选文:
基于ACP平行视觉理论的车道线检测系统设计
过去,车道线检测性能多依赖于人工视觉验证的方法。然而这种方法不能客观量化车道线检测系统的性能。同时,由于车道线检测系统的复杂性,不同的硬件与算法,不同的数据采集方式和采集环境(天气,道路)等,都会影响测试结果。因此,目前尚没有一种统一的车道线评价方法。本文介绍了一种基于acp平行视觉理论的车道线检测系统设计,将有效地解决车道线性能评价和测试问题,实现精确且稳定的车道线检测。

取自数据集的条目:
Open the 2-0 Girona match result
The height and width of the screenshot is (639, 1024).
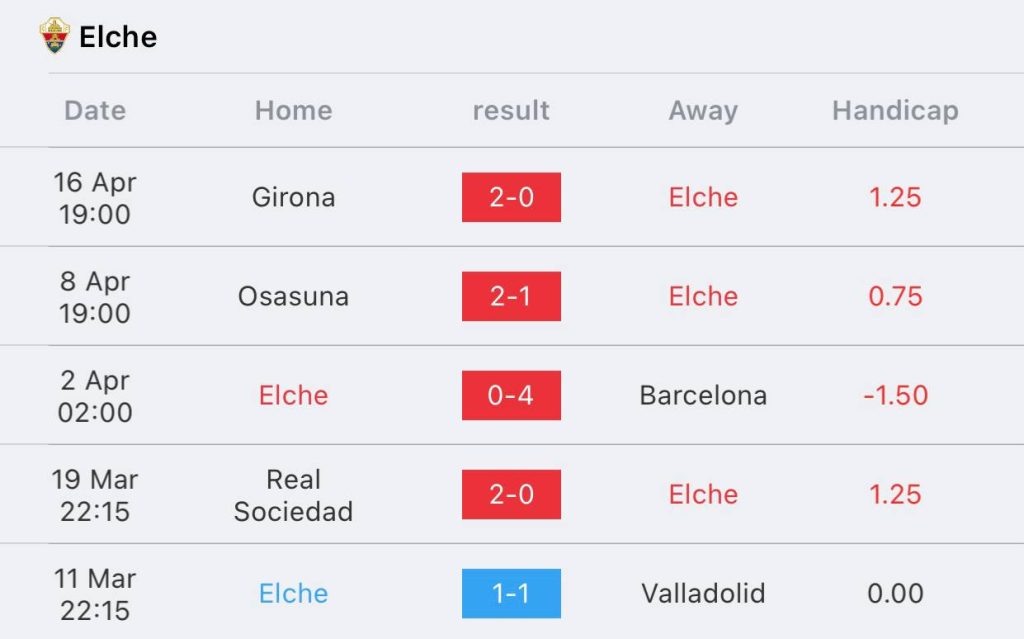(511, 197)
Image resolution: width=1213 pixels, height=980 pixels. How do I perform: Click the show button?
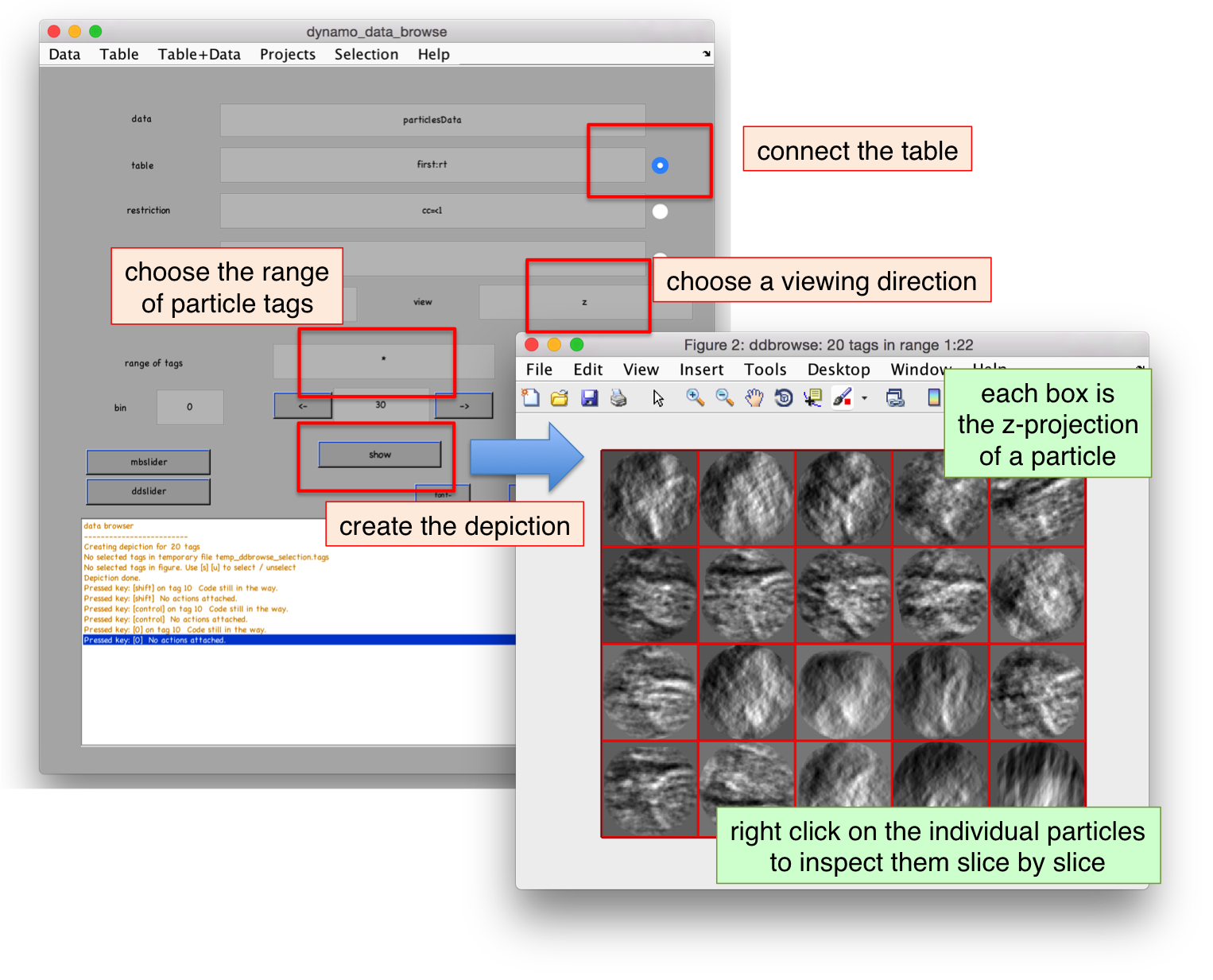380,455
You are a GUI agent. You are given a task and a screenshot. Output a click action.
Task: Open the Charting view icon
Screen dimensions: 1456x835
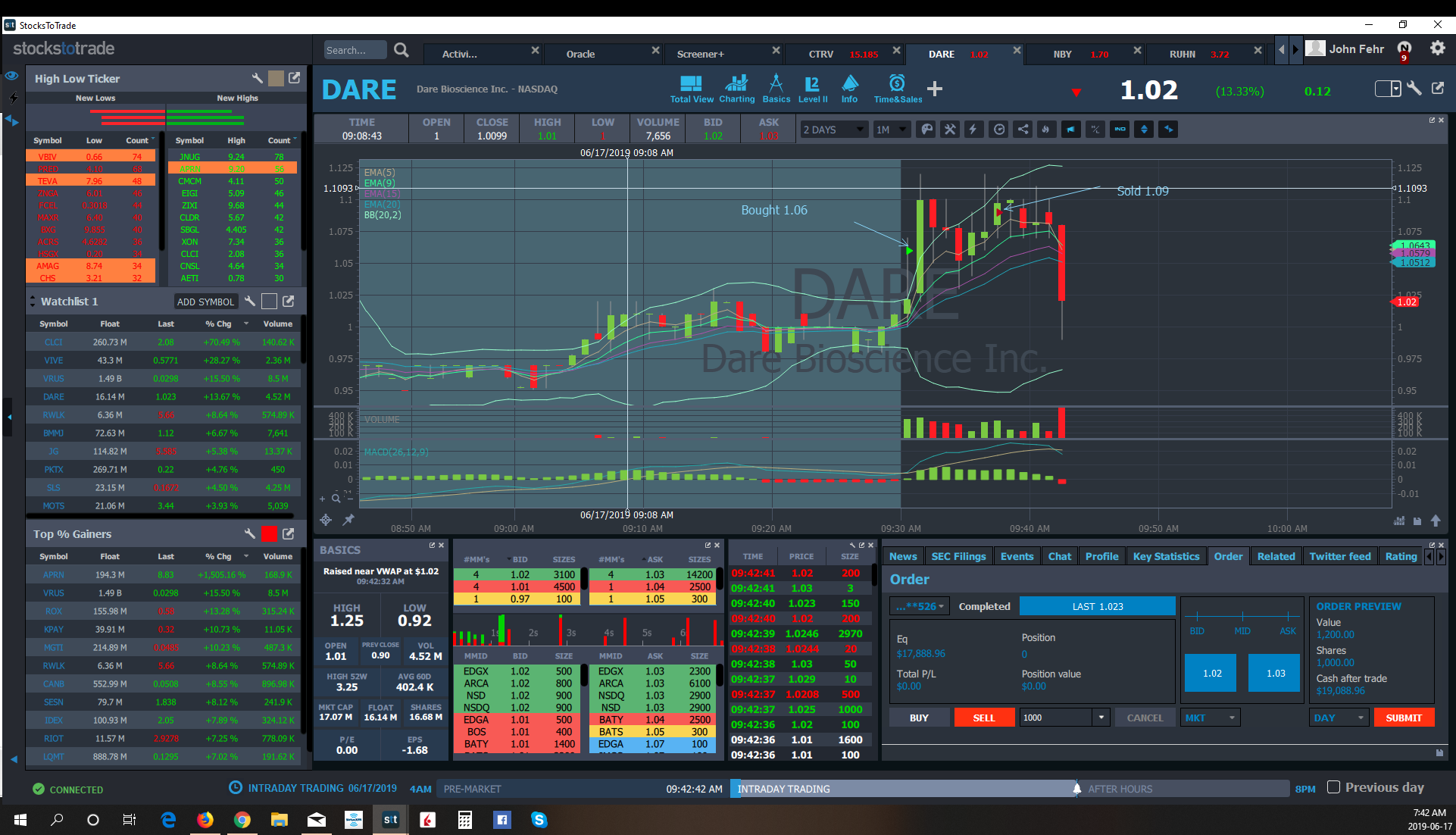(736, 89)
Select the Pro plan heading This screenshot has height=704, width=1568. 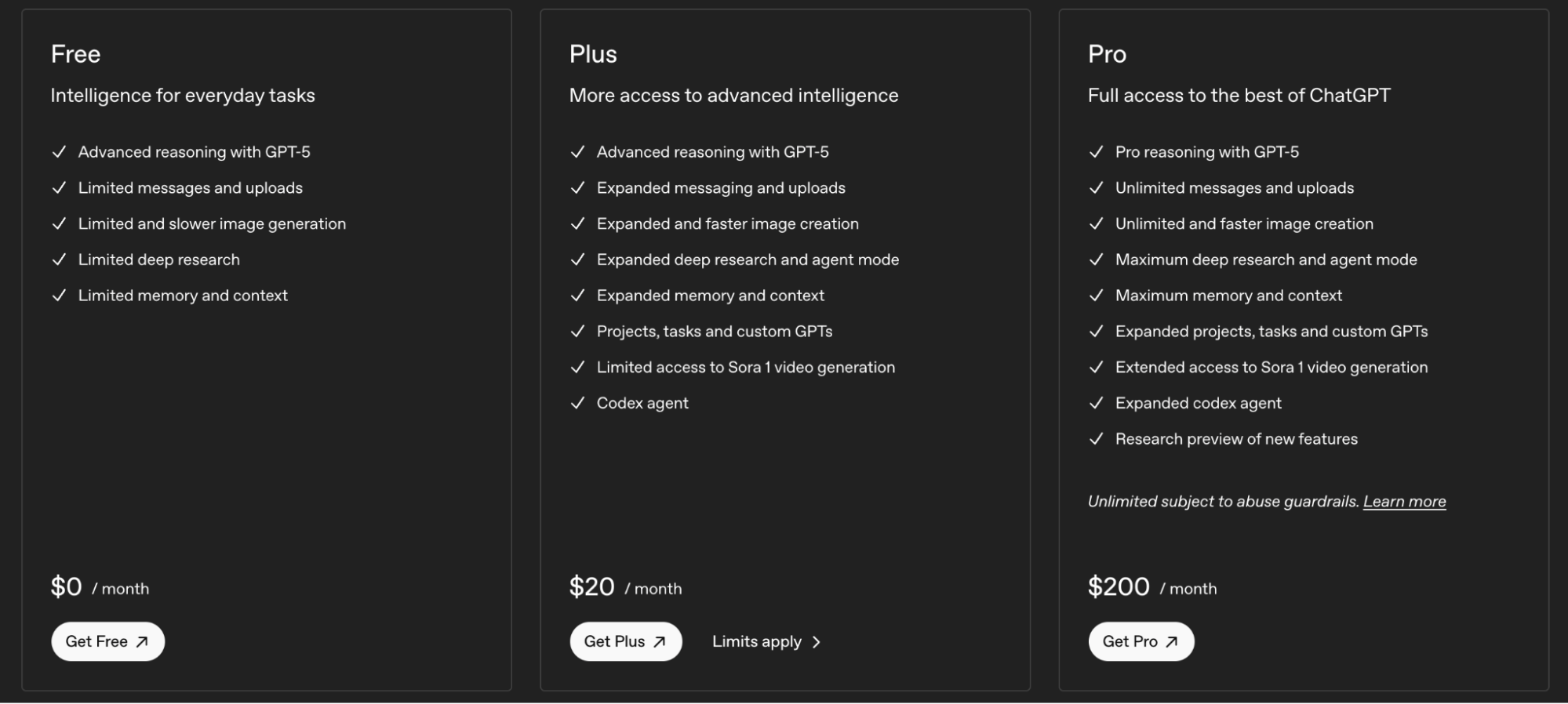pos(1107,54)
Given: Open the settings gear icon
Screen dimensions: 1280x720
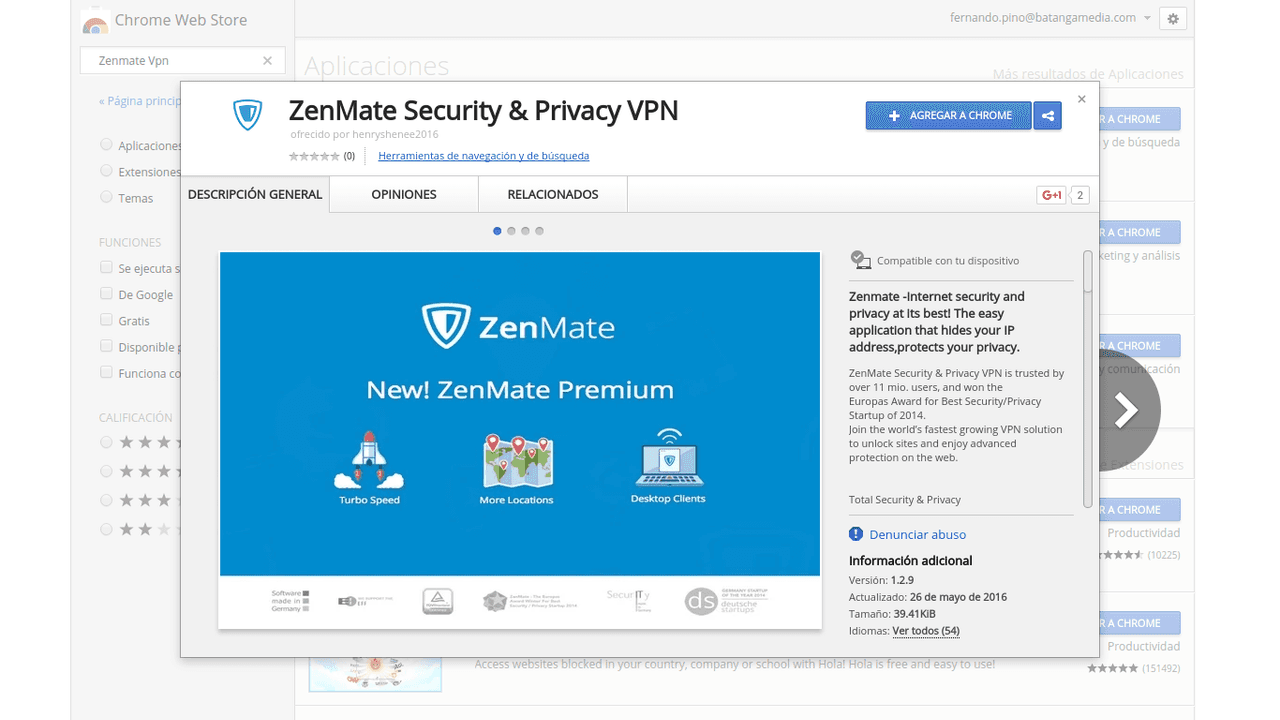Looking at the screenshot, I should [1173, 19].
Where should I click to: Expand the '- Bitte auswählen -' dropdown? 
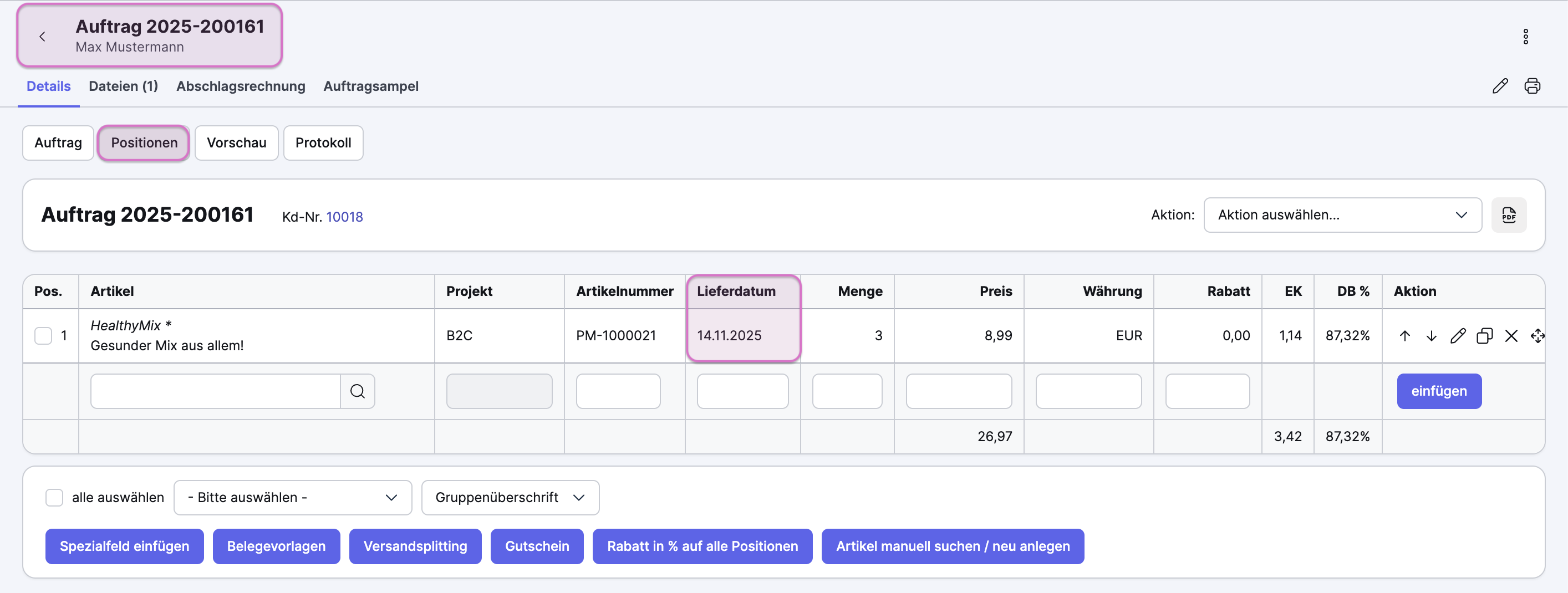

练习目的:
续写上方介绍基于ACP平行视觉理论的车道线检测系统设计的那段选文，从它的最后一句之后写起。

任务答案:
1引言
研究发现,交通事故大多由驾驶员人为因素造成,例如驾驶员注意力不集中,错误判断与执行[1]。车道线检测技术是高级驾驶员辅助系统(adas)中至关重要的功能,并促成了自动车道偏移预警与车道保持等系统[2]-[3]。车道线的检测精度与稳定性是车道线检测技术的两个重要性能指标。车道线检测系统应该具有评估检测结果并识别不合理检测的能力[4]-[5]。对于传统车来说,当发现不合理的车道线检测结果应及时示意驾驶员注意当前路况。对于具有adas或自动驾驶功能的汽车,汽车要负责对检测结果进行评估,应保证在没有驾驶员参与的情况下做出安全的行驶策略。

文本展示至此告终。